The tax consequences of retirement accounts and the insolvency of Social Security, as well as the highly regressive Social Security tax and the number of "options" you have for retirement savings, are all eliminated by adopting the FAIR tax. Just thought you should know.

J. Ewing

Anonymous said...

"Then employees could invest in on going projects."

But how much are they worth?

"Just like I can invest in my company'stock."

If stock in your company is publicly traded, everyone has a fair market value they can supply to the IRS. But what if there isn't a public market as was the case with the Bain Securities? You can look at the old purchase price, but there isn't any reason at all to think that purchase price has any relevance at all to new classes of securities Bain created. Isn't interesting that someone who thinks we should be less government centered owes a huge part of his wealth to manipulation of the tax code? As opposed to something as banal as working for a living?

--Hiram

Anonymous said...

How about getting rid of all that ridiculous complexity to the tax code and let economic and investment decisions be driven by whether they have value or not? How many people invested in cattle ranches when those became tax-advantage, or quit buying boats when the tax on those was raised?

J. Ewing

Anonymous said...

How about getting rid of all that ridiculous complexity to the tax code and let economic and investment decisions be driven by whether they have value or not?

In this case, what complexity would you get rid of? The idea is that when you sell something for more than you paid for it, you have income which we tax. Seems pretty simple to me. The complexity here comes not from the tax code, but from the way Mitt tries to get around it, by among other things, making it impossible to fairly price the thing he is buying. The problem doesn't happen when free markets are allowed to work, and where in this case a price would be established. That's the case with John's purchase of company stock.

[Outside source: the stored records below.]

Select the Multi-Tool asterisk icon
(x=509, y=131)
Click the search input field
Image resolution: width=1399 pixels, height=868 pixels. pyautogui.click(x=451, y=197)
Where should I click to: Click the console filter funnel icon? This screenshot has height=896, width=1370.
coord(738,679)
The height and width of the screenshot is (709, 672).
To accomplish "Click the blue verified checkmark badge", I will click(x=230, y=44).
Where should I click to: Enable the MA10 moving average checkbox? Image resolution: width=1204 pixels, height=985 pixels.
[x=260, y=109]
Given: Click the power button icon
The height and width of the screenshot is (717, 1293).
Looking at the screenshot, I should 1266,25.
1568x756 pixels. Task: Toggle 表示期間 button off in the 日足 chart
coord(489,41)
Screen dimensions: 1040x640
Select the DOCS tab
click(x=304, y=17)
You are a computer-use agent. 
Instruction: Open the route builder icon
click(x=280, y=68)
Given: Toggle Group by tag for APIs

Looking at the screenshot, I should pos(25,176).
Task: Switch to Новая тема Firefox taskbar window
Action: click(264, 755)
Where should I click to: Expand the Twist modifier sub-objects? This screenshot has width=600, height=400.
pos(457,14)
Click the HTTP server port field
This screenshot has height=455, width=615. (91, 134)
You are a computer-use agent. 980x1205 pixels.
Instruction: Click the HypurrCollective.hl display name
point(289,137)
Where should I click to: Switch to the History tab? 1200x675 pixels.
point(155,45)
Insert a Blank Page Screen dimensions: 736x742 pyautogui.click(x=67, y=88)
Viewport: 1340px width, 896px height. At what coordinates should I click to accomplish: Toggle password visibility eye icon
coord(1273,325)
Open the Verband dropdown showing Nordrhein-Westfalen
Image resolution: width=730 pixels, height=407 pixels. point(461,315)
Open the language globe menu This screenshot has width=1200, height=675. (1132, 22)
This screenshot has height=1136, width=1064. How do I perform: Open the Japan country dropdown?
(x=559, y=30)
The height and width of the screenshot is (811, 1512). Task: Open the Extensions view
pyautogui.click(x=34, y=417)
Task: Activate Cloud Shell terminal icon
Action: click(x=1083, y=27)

Am I the only believer in the wonders of free markets around here?

--Hiram

John said...

Hiram,
Apparently the IRS has found that Bain's practice complied with the law and they were setting their transfers at fair market value, or the Democrats would be all over it.

Most of the companies were a bargain because no one wanted to take the risk of buying them. It definitely was not an investment for the risk averse.

Anonymous said...

"Apparently the IRS has found that Bain's practice complied with the law and they were setting their transfers at fair market value, or the Democrats would be all over it."

The issue isn't the legality, necessarily. And at this stage, they aren't very closely tied to Mitt Romney himself. Rather it's a question of seemliness, of what's appropriate. Here we have a guy who claims his business expertise qualifies him for the presidency who we now find out owes much of his wealth to a tax strategy about which the best we can say is that it isn't illegal.

It is true that the Democrats aren't all over this. The Wall Street Journal only published the article last Thursday, and the story is a very complicated one to tell, even at these early stages. And quite frankly, there aren't that many Democrats who understand what's going, or may have gone on. But I wouldn't be surprised if this played at least a small part of a larger narrative which will begin to surround Mitt Romney. That what his business career supposedly so ungovernment centric was in fact little more than paper mache construction of tax avoidance tax avoidance measures all of which were "legal" if not much more.

--Hiram

Anonymous said...

Again, it's the problem with the tax code. There's no such thing as a "loophole." Because of the complexity, all manner of incentives and disincentives get written into the tax code, DELIBERATELY, by Congress, to accomplish some desirable goal (up to and often including big bucks from lobbyists). Why is it unseemly for an enterprising enterprise to FOLLOW the law and the incentives as written? If Congress hadn't intended for their to be more cattle ranches, it wouldn't have written in rules advantaging such investments. Why was it wrong for people to invest in cattle ranches, given those incentives? It's a perfect free market, if you ignore the massive market distortions introduced by Congress through the tax code.